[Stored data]
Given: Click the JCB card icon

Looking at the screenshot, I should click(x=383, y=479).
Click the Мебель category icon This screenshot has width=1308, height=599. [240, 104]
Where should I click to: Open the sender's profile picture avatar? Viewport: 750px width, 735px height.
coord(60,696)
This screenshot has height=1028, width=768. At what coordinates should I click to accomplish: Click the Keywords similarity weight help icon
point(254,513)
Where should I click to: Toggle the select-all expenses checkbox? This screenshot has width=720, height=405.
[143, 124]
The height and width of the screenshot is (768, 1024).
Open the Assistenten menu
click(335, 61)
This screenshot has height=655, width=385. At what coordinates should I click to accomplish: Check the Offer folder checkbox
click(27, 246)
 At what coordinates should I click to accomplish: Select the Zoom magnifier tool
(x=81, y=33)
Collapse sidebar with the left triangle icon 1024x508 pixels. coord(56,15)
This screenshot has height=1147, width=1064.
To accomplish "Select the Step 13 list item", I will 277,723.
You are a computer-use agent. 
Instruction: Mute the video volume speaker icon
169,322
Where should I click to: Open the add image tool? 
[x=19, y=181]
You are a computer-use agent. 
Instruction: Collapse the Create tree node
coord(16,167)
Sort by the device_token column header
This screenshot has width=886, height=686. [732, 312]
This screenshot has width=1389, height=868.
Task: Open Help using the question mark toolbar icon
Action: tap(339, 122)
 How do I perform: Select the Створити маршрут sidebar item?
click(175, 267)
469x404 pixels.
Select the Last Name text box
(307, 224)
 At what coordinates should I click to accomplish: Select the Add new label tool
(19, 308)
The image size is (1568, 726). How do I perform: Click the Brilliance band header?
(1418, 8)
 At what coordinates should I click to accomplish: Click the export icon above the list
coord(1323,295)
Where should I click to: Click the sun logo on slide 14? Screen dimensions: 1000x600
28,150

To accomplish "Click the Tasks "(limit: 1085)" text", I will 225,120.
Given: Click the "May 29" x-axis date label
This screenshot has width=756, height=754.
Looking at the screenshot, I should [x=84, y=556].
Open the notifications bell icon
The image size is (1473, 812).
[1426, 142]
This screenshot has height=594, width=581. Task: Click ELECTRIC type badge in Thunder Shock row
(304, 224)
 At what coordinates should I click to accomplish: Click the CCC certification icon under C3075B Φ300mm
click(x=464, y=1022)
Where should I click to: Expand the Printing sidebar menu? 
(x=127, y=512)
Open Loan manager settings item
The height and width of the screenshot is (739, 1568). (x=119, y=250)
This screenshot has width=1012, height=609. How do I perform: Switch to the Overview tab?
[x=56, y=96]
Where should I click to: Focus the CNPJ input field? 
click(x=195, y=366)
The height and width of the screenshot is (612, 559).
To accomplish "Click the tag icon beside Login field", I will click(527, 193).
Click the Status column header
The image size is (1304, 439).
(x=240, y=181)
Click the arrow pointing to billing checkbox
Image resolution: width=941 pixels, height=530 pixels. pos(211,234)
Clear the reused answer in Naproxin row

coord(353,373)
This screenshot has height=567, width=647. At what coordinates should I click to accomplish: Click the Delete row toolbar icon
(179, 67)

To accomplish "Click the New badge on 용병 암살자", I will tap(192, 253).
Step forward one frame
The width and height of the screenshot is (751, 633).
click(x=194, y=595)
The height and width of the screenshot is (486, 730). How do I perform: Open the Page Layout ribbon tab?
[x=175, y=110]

PROBLEM DETAILS = Every record above should be written out exactly.

RESPONSE TO THE EXERCISE =
Given: Click the JCB card icon

Looking at the screenshot, I should click(x=383, y=479).
Click the Мебель category icon This screenshot has width=1308, height=599. [240, 104]
Where should I click to: Open the sender's profile picture avatar? Viewport: 750px width, 735px height.
coord(60,696)
This screenshot has height=1028, width=768. At what coordinates should I click to accomplish: Click the Keywords similarity weight help icon
point(254,513)
Where should I click to: Toggle the select-all expenses checkbox? This screenshot has width=720, height=405.
[143, 124]
The height and width of the screenshot is (768, 1024).
Open the Assistenten menu
click(335, 61)
This screenshot has height=655, width=385. At what coordinates should I click to accomplish: Check the Offer folder checkbox
click(27, 246)
 At what coordinates should I click to accomplish: Select the Zoom magnifier tool
(x=81, y=33)
Collapse sidebar with the left triangle icon 1024x508 pixels. coord(56,15)
This screenshot has height=1147, width=1064.
To accomplish "Select the Step 13 list item", I will 277,723.
You are a computer-use agent. 
Instruction: Mute the video volume speaker icon
169,322
Where should I click to: Open the add image tool? 
[x=19, y=181]
You are a computer-use agent. 
Instruction: Collapse the Create tree node
coord(16,167)
Sort by the device_token column header
This screenshot has width=886, height=686. [732, 312]
This screenshot has width=1389, height=868.
Task: Open Help using the question mark toolbar icon
Action: tap(339, 122)
 How do I perform: Select the Створити маршрут sidebar item?
click(175, 267)
469x404 pixels.
Select the Last Name text box
(307, 224)
 At what coordinates should I click to accomplish: Select the Add new label tool
(19, 308)
The image size is (1568, 726). How do I perform: Click the Brilliance band header?
(1418, 8)
 At what coordinates should I click to accomplish: Click the export icon above the list
coord(1323,295)
Where should I click to: Click the sun logo on slide 14? Screen dimensions: 1000x600
28,150

To accomplish "Click the Tasks "(limit: 1085)" text", I will 225,120.
Given: Click the "May 29" x-axis date label
This screenshot has width=756, height=754.
Looking at the screenshot, I should [x=84, y=556].
Open the notifications bell icon
The image size is (1473, 812).
[1426, 142]
This screenshot has height=594, width=581. Task: Click ELECTRIC type badge in Thunder Shock row
(304, 224)
 At what coordinates should I click to accomplish: Click the CCC certification icon under C3075B Φ300mm
click(x=464, y=1022)
Where should I click to: Expand the Printing sidebar menu? 
(x=127, y=512)
Open Loan manager settings item
The height and width of the screenshot is (739, 1568). (x=119, y=250)
This screenshot has width=1012, height=609. How do I perform: Switch to the Overview tab?
[x=56, y=96]
Where should I click to: Focus the CNPJ input field? 
click(x=195, y=366)
The height and width of the screenshot is (612, 559).
To accomplish "Click the tag icon beside Login field", I will click(527, 193).
Click the Status column header
The image size is (1304, 439).
(x=240, y=181)
Click the arrow pointing to billing checkbox
Image resolution: width=941 pixels, height=530 pixels. pos(211,234)
Clear the reused answer in Naproxin row

coord(353,373)
This screenshot has height=567, width=647. At what coordinates should I click to accomplish: Click the Delete row toolbar icon
(179, 67)

To accomplish "Click the New badge on 용병 암살자", I will tap(192, 253).
Step forward one frame
The width and height of the screenshot is (751, 633).
click(x=194, y=595)
The height and width of the screenshot is (486, 730). How do I perform: Open the Page Layout ribbon tab?
[x=175, y=110]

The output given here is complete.